Na decisão, Dino solicitou que os chefes dos Poderes Executivo e Legislativo apresentem uma proposta de matriz de responsabilidades capaz de identificar todos os agentes envolvidos nas diferentes etapas da execução das despesas financiadas por emendas parlamentares. O objetivo é estabelecer de forma clara as atribuições de cada participante do processo, incluindo a eventual responsabilidade do parlamentar que indica os recursos. O despacho também determina que sejam detalhadas as funções exercidas em cada fase da execução orçamentária, desde a indicação da emenda até a aplicação dos recursos.

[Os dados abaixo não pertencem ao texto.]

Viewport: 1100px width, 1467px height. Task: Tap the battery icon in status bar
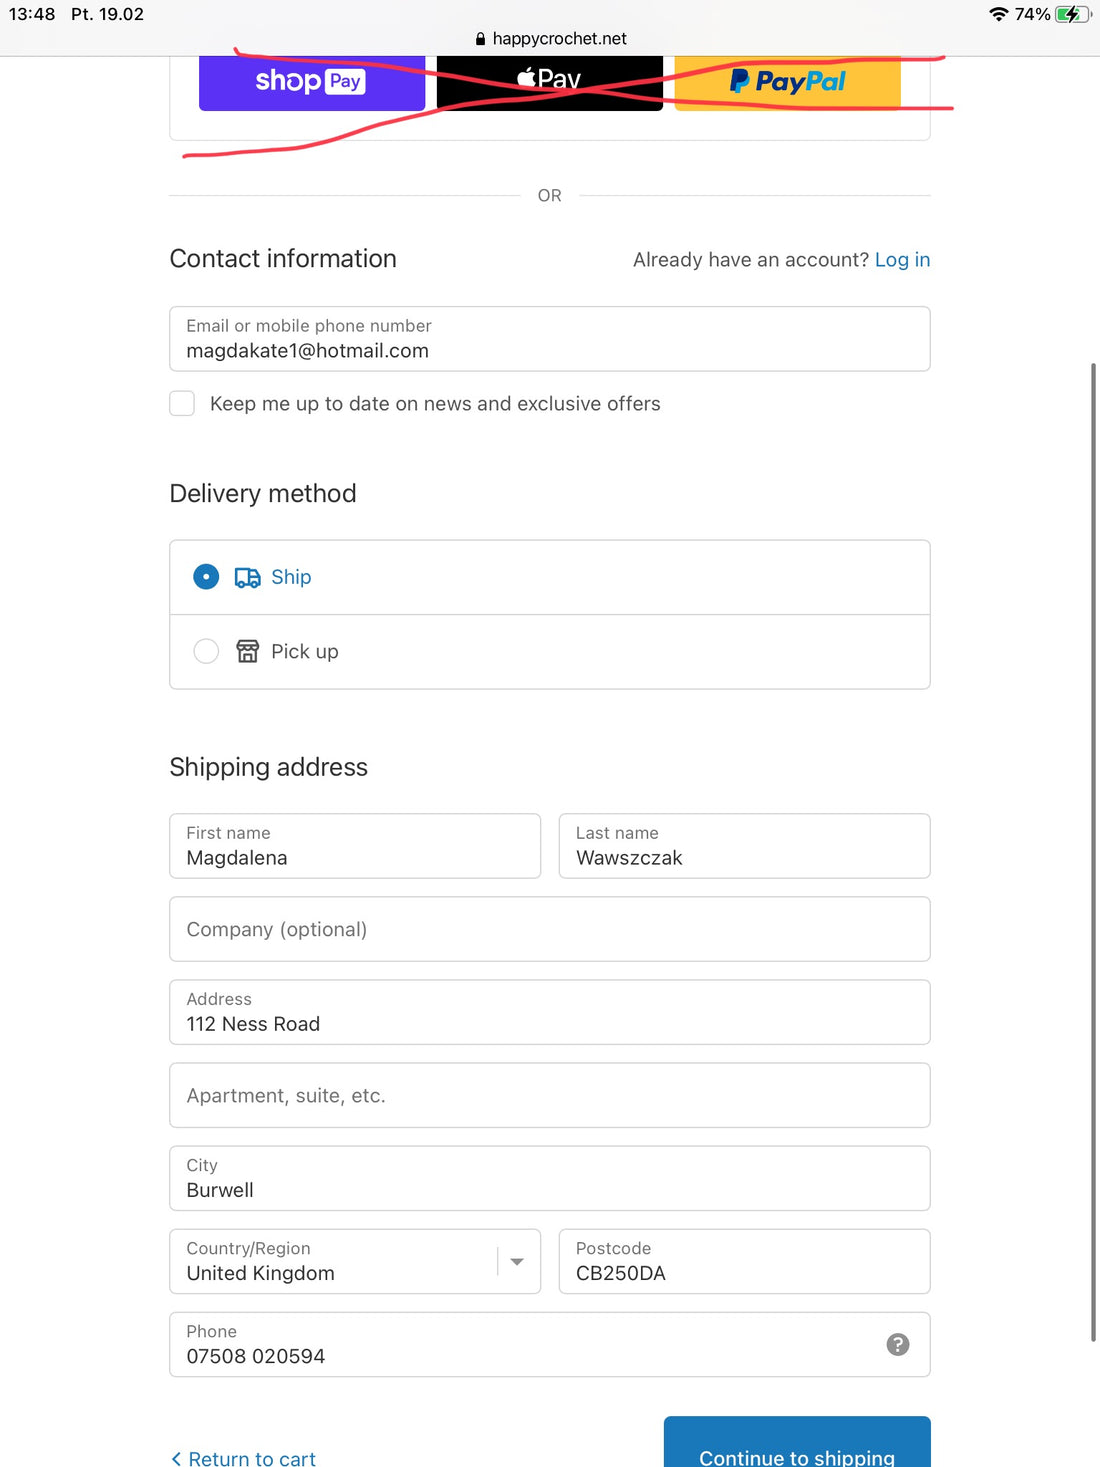coord(1072,14)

A intenção é definir quais autoridades respondem por cada etapa e como deve ocorrer a prestação de contas sobre a utilização do dinheiro público. A ação foi apresentada pela Rede Sustentabilidade, que questiona mudanças promovidas pelas Emendas Constitucionais nº 86/2015, nº 100/2019 e nº 105/2019. Segundo a argumentação levada ao STF, a ampliação das emendas parlamentares impositivas aumentou significativamente o poder de influência dos parlamentares sobre a destinação de verbas públicas, tornando necessária uma definição mais precisa das responsabilidades administrativas e legais.

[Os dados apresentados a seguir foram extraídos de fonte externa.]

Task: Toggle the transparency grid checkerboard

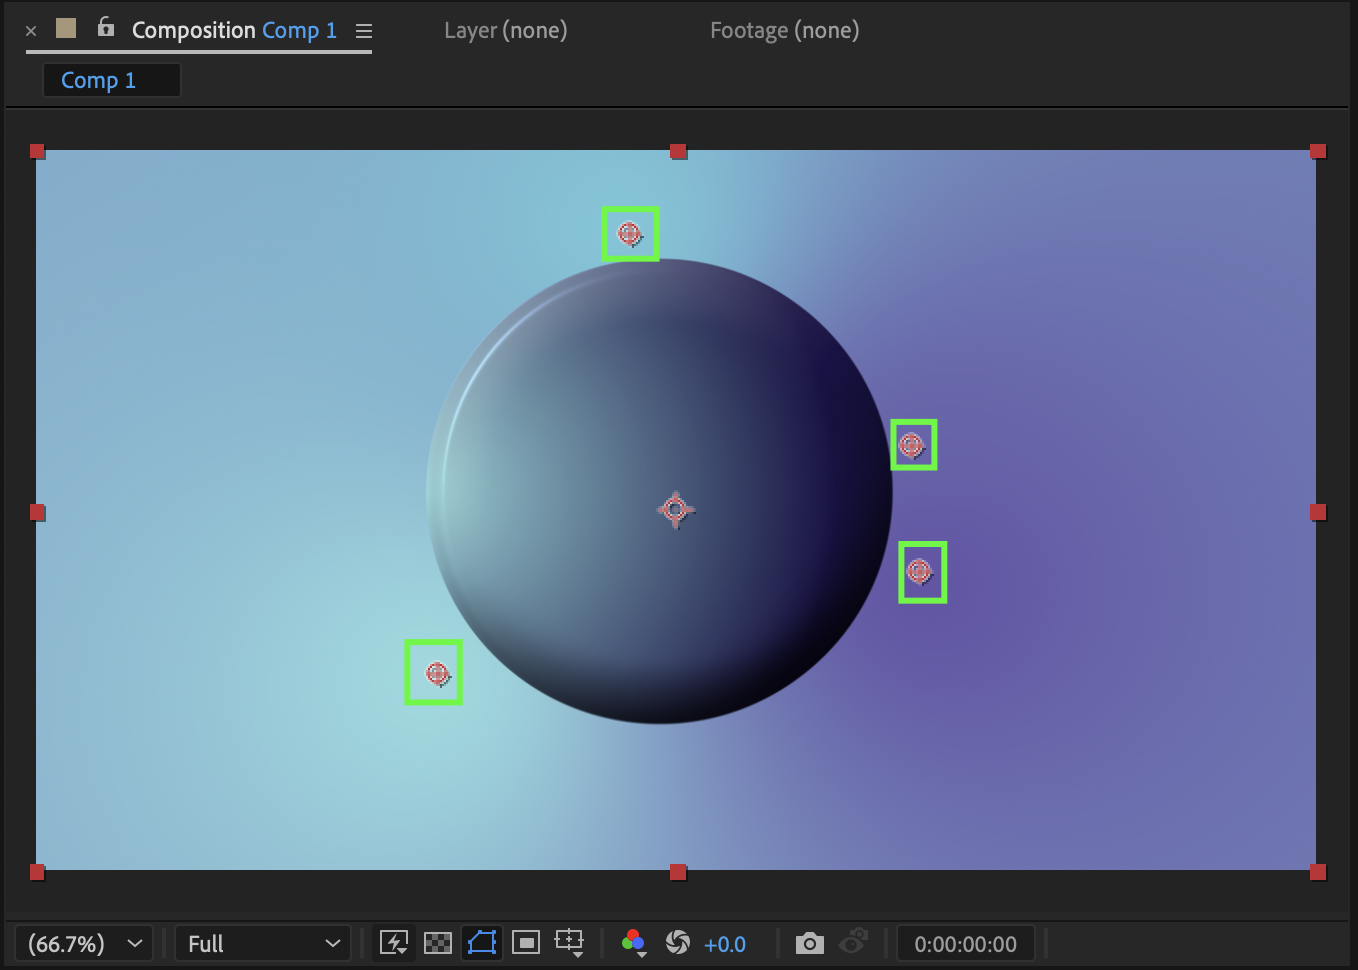Action: pyautogui.click(x=438, y=943)
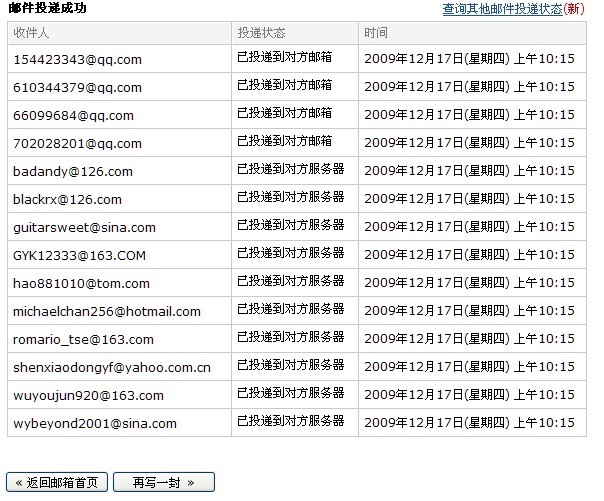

Na decisão, o ministro afirmou que o crescimento da participação do Congresso na alocação de recursos públicos alterou o funcionamento do processo orçamentário brasileiro. Ele destacou que, entre 2014 e 2025, as despesas empenhadas por meio de emendas parlamentares registraram aumento de 318%, fator que, segundo o despacho, reforça a necessidade de mecanismos de transparência, rastreabilidade e responsabilização. O magistrado também ressaltou que a discussão integra um conjunto mais amplo de processos sobre o regime jurídico das emendas parlamentares, que tramitam no Supremo Tribunal Federal.